Just a month ago I finished taking inventory of the freshwater snails in the collection of the Museum. Now I am working on pinning down the collecting locations, correcting as needed—such as putting in Bonita Springs as the new name for Survey, Florida—and attaching or correcting county, state, and sometimes country. For example, one database record was attributed to Papua New Guinea, and a locality name of "Lake (Cape?) Palousa". I went to the specimens, and was able to puzzle out that the collector's handwritten label actually read "Cape Palmas", not mentioning a country. The species is an African endemic, which made it easy after that to determine that the country was Liberia. Cape Palmas is a prominent point near the southernmost part of the country. Here are some other interesting labels that I saw today; not all could be pinned down:
Lot #17002 is from the initial donation by John du Pont, used to set up the mollusk collection when the museum was chartered before 1970 (it opened to the public in 1972). As this label indicates, Mr. du Pont was the collector. This label replaced whatever label there might originally have been. More likely, the information was taken from a notebook when the label was written. (Note to collectors of all kinds. Never throw away an original label! Keep old notebooks also.)
It is curious that this label names the collecting locality as "Java, Singapore". The closest points of southern Singapore and northwest Java island are more than 500 miles (800 km) apart. I have taken this to mean the species is found in both places, but I wonder if the lot is a combined lot. Nerita lineata Chemnitz is a marine snail in a family that has many freshwater species. That is why it was included in a "freshwater gastropod" inventory. Being marine it could easily be represented all along the Malay peninsula and throughout Indonesia. The actual collecting locality remains a puzzle.

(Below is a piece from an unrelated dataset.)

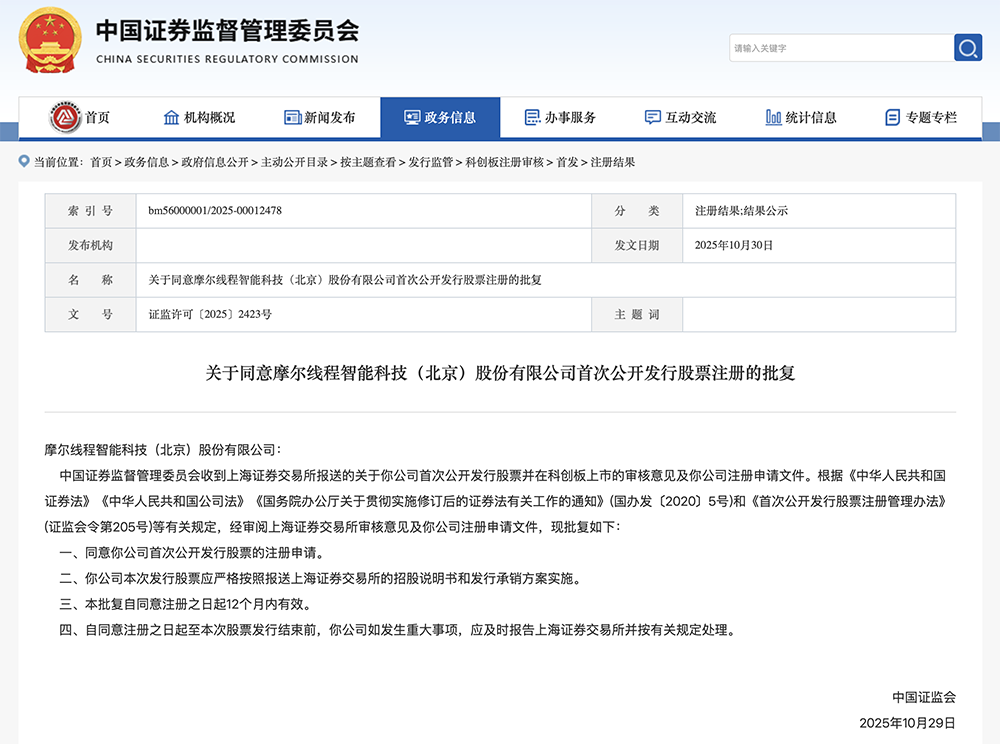Switch to the 统计信息 navigation tab
Viewport: 1000px width, 744px height.
coord(800,116)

This collector's label for lot #90224 says, "Little Sur River Bridge Hwy 1 nth of
Finally, this label with older catalog numbers from two collections, and written in 1924, originally read, "Rio Hondo at S.P. Trestle". Much later someone wrote "San Pedro Calif", which was entered into the museum ledger in about 1980 as "San Pedro Coll.". Ever since then, this has been assumed to refer to a college, but there is no such college. A look at the label showed me the real situation. The Rio Hondo wash splits off the Los Angeles river going northward between Lynwood and Compton, 16 miles or more north of San Pedro. The Southern Pacific trestle is a mile or so north of that, so the Locality field now reads "Compton" and I added the coordinates of the center of the trestle to our "Coords" field.
Fortunately, most of the geographic data is much easier to determine, and frequently can be vetted by a quick glance. A lot of data cleansing is routine and can be boring, but there is enough "detective work" involved to keep the boring times to a minimum.